* EXERCISE DESCRIPTION *
Every line that holds the word "panel" needs to be copied from the data below.
►
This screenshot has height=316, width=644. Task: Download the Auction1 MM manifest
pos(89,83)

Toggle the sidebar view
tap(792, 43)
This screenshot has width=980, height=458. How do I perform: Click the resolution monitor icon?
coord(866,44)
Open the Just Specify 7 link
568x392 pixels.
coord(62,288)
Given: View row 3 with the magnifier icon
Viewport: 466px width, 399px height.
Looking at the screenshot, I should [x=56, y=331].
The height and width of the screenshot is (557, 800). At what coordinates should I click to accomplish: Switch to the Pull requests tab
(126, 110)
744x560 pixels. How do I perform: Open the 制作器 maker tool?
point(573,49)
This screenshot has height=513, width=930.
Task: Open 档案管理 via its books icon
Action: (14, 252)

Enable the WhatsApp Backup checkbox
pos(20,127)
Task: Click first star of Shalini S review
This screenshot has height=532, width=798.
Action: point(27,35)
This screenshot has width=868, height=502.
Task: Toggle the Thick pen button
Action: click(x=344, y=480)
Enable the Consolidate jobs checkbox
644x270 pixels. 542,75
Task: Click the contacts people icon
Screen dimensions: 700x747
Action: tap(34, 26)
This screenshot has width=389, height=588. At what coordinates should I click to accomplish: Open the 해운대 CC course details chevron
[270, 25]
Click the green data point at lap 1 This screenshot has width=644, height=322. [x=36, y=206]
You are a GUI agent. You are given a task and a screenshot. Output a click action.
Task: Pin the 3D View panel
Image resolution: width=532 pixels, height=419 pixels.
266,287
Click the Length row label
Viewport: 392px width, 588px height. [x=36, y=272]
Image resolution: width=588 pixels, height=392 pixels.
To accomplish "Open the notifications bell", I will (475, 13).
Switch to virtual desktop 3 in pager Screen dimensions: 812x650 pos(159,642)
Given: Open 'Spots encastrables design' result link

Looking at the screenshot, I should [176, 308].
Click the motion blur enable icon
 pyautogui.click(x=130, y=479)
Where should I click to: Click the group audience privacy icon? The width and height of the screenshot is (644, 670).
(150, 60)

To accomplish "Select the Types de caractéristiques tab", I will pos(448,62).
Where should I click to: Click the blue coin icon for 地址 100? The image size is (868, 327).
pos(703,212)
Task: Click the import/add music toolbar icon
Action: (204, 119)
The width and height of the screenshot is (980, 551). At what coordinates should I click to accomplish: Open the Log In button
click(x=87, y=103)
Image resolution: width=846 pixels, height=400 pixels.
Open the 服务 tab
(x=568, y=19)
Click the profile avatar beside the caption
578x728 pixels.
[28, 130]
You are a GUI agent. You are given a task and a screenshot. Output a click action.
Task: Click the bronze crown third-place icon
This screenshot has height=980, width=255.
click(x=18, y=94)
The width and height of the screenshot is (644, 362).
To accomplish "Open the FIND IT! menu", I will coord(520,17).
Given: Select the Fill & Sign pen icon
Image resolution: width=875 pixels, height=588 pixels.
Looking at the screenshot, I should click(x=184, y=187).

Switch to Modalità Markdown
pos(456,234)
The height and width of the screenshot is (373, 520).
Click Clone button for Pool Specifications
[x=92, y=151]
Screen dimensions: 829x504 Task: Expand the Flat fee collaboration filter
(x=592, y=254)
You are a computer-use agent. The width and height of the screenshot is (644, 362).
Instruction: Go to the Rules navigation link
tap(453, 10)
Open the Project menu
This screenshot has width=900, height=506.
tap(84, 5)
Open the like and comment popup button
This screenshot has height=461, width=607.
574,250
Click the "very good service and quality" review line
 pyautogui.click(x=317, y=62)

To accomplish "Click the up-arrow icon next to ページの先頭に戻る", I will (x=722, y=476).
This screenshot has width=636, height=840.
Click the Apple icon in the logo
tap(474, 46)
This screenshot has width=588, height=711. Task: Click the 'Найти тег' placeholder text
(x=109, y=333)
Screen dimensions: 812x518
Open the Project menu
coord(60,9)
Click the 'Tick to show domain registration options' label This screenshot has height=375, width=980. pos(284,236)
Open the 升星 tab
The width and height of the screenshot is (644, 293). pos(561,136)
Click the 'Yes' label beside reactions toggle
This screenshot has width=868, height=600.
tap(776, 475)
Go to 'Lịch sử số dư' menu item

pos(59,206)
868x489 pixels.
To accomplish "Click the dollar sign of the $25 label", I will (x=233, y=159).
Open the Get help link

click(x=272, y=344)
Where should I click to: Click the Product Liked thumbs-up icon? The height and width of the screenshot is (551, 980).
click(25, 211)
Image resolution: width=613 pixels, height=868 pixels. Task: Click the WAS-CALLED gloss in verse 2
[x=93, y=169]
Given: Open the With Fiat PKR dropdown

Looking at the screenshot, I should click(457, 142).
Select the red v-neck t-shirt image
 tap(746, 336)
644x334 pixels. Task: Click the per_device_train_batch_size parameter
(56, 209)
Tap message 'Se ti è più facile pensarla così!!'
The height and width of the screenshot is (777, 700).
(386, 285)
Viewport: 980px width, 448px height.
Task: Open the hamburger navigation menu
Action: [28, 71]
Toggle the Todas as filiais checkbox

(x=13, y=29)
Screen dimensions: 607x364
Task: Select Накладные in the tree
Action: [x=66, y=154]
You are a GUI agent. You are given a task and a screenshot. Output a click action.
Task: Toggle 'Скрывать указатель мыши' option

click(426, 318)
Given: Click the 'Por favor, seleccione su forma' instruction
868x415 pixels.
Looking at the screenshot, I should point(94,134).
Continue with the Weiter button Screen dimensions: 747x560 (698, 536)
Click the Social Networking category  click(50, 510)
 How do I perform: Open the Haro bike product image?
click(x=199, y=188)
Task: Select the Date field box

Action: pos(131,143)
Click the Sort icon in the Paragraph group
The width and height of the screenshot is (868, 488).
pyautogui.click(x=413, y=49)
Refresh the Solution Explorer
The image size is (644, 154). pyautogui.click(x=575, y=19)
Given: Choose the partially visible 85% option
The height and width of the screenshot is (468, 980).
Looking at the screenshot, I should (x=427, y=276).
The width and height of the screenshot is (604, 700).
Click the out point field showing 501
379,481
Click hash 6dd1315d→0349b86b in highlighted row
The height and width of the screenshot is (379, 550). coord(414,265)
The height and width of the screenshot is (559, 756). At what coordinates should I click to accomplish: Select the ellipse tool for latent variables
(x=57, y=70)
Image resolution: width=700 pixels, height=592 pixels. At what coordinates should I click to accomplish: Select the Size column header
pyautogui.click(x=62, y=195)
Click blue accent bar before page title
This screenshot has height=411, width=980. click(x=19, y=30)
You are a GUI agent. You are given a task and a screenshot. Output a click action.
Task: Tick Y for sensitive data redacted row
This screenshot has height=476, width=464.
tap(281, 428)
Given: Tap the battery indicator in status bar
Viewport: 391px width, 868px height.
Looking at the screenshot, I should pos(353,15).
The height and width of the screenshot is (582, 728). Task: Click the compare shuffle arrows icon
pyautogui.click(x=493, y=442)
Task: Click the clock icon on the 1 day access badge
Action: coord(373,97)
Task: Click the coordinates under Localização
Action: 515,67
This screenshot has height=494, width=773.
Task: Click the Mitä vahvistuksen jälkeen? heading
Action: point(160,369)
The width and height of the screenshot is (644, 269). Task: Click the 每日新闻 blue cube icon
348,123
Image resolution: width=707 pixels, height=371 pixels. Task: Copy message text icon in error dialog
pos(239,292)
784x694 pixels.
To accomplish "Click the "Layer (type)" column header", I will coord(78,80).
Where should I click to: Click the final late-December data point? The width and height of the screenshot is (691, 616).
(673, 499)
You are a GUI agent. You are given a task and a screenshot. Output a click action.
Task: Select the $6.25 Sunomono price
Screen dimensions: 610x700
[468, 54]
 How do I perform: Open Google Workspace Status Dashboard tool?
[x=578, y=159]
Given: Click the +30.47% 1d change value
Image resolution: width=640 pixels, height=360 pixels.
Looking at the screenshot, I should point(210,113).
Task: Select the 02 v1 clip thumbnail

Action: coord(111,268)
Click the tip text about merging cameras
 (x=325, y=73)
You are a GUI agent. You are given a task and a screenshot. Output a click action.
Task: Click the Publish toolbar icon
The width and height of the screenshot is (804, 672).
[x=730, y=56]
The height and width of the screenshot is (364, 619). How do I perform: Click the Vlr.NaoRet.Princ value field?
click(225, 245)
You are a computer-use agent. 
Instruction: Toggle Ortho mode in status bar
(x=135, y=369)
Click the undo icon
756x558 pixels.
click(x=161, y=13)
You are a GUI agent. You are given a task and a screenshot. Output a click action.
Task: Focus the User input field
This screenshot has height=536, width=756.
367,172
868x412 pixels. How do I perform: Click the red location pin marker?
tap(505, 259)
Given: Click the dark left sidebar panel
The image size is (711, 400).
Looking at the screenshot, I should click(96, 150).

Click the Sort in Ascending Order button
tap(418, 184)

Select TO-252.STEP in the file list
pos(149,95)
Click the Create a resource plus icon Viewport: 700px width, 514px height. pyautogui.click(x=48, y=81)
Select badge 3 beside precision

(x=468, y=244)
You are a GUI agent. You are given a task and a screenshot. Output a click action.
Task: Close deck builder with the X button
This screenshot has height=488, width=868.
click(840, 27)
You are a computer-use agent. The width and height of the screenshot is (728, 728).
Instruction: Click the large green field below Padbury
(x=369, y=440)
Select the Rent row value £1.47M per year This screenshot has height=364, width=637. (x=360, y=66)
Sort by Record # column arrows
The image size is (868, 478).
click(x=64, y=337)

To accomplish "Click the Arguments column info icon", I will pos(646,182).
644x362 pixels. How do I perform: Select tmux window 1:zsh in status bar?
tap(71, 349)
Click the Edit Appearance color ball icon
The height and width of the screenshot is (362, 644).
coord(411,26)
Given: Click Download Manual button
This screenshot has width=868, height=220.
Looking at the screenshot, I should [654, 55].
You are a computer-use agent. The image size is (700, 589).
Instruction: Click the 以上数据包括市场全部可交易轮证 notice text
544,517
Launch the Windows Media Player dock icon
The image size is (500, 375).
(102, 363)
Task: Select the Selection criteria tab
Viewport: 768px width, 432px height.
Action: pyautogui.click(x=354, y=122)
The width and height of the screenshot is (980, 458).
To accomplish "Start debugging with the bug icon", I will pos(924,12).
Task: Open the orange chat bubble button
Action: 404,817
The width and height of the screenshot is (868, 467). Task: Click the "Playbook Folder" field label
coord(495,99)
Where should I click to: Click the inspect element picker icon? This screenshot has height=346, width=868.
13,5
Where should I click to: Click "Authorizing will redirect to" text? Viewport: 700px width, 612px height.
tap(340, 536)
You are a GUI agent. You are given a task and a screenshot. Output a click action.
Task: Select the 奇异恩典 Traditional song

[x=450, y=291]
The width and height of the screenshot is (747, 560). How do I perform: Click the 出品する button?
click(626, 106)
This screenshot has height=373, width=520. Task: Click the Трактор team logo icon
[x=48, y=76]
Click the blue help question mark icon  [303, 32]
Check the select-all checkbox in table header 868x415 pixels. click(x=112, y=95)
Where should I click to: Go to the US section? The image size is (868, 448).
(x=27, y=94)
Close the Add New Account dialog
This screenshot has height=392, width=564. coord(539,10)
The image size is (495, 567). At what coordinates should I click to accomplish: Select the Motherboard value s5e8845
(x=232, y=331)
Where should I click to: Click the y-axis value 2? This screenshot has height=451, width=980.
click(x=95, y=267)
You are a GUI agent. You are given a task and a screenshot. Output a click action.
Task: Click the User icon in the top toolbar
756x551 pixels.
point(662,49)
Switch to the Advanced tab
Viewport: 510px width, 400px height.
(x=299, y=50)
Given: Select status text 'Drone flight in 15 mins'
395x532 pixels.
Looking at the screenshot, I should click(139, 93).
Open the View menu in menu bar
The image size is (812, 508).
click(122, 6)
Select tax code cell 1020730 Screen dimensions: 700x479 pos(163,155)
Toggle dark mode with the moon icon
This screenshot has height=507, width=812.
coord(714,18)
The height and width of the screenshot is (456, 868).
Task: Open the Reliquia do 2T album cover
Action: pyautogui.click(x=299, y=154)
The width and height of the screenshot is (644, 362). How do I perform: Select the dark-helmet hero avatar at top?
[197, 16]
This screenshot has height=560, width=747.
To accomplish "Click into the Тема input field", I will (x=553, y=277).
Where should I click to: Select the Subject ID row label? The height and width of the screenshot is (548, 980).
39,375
◄
* SOLUTION *
Task: Pin the 3D View panel
Given: Click the dark left sidebar panel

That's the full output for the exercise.